This post is going to go over the integration of ISE 2.1 and AMP for Endpoints. ISE 2.1 introduces the concept of a "Threat Centric NAC" which allows you to configure vulnerabiltiy and threat adapters to send high fidelity Indicators of Compromise (IoC), Threat Detected events, and CVSS scores to ISE so that threat-centric access policies can be created to change the privilege of the endpoint accordingly.
One thing to note: ISE 2.1 also allows for the integration of Qualys and the ability to create policies based on threat attributes. If you configure it with Qualys, you can configure the following conditions in your policy:
if Qualys-CVSS_Base_Score is <num> then <result> if Qualys-CVSS_Temporal_Score is <num> then <result>
In this post, I'm going to just go over integration with AMP for Endpoints since that's what I have access to.
To begin the configuration, navigate to Administration>Threat Centric NAC in the ISE GUI
Click Add to add a new vendor instance. On this page, you are asked to select a vendor and give it a name. In my case, I chose AMP:THREAT and named it FireAMP. Click Save.
Now that it's saved, you should have a link under Status that says Ready to configure. Click on that. If you don't it, click the refresh button.
You will be taken to the following page:
Note: If your ISE instance is behind a proxy, you need to configure a SOCKS proxy that ISE will be able to navigate through to speak to the AMP cloud.

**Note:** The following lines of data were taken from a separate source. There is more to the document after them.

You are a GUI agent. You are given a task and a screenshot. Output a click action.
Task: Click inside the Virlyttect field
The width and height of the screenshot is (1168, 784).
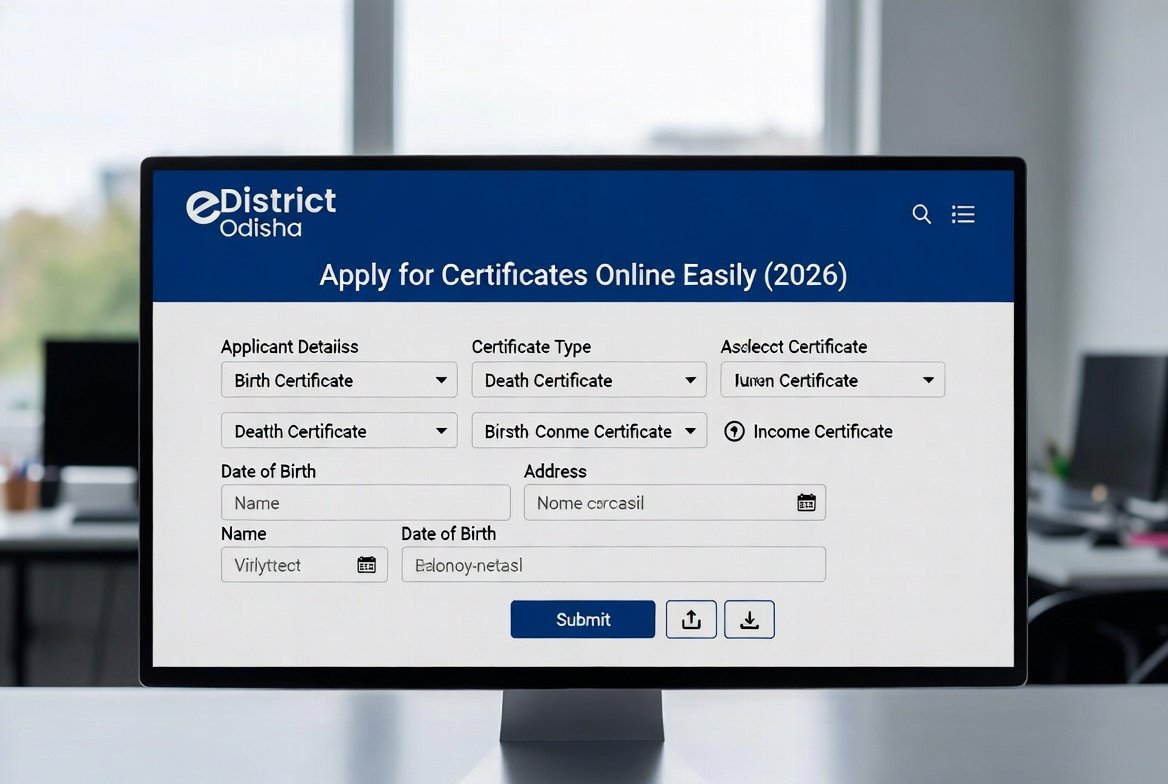285,565
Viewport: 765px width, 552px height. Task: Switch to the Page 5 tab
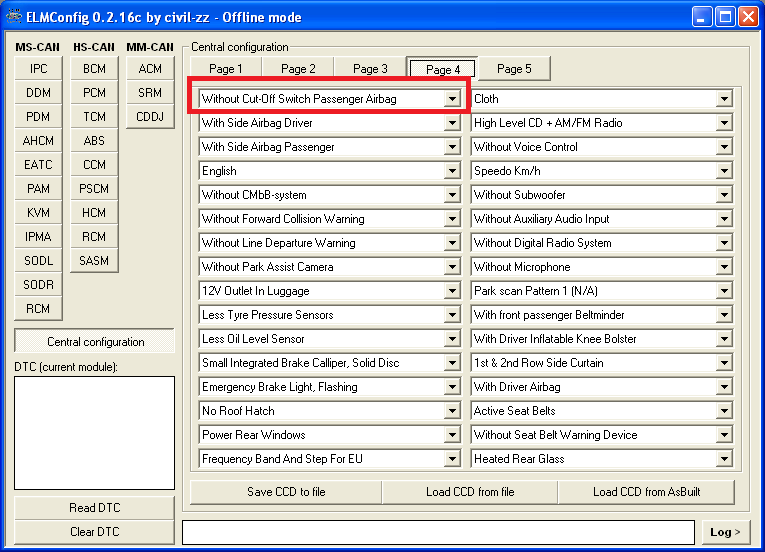point(514,69)
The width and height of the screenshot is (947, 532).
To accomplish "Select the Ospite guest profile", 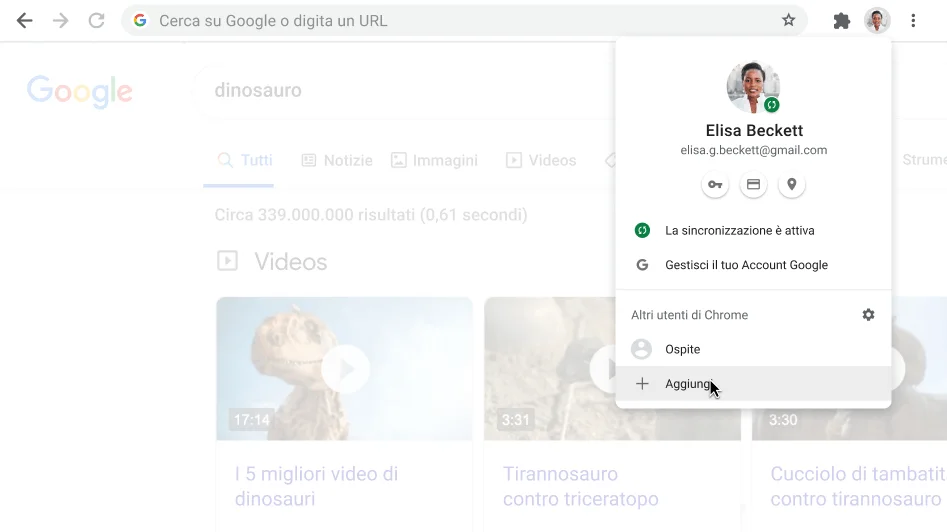I will tap(682, 349).
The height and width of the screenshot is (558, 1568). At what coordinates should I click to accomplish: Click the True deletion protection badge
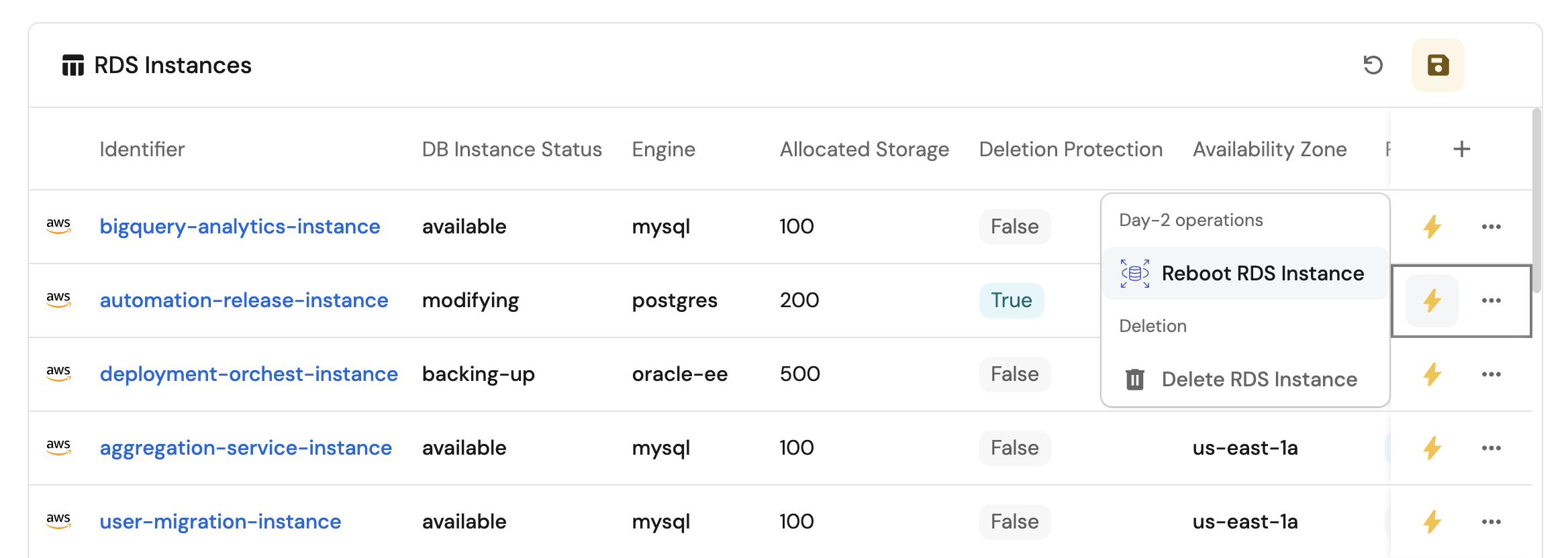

Just to give you an idea on how to configure a SOCKS proxy, I am going to configure it through my WSA instance. Log into your WSA and navigate to Security Services>SOCKS Proxy and click Edit Settings. Make sure you check the box to Enable SOCKS Proxy and choose a port that works for you or keep it at the default and click Submit.
Then navigate to Web Security Manager>SOCKS Policies and you can either add a policy based on the specific host (ISE) or edit the global policy. Click on the Destination Ports policy:
You can put in specific ports or all of them. In this case, I'm just going to put in all of them since this is a lab. Click Submit when done.
Click Commit when you are done configuring on your proxy.
Going back to the ISE Threat Centric and enter in your SOCKS proxy information and then click Next.
On the next page, you'll have a drop-down to choose what AMP cloud for this ISE instance to reach out to. In this case, I'm going to choose the US Cloud and click Next.
On the next page, you'll have a redirect link to click on to take you to the AMP cloud. Click on it.
On this page, you can approve this adapter and even specify specific groups that will be allowed for event exporting in the bottom. When you are done, click Allow and you will be taken back to ISE.
Click Finish
Back at the Vendor Instance page, check the box next to your instance and click Edit to see some of the types of events that ISE will be receiving reporting for.
Now that we've set this up, I'm going to download some test malware from EICAR. In my AMP policy, I had an audit policy on my computers so it'll detect the malware but not quarantine it so it should send an alert to ISE.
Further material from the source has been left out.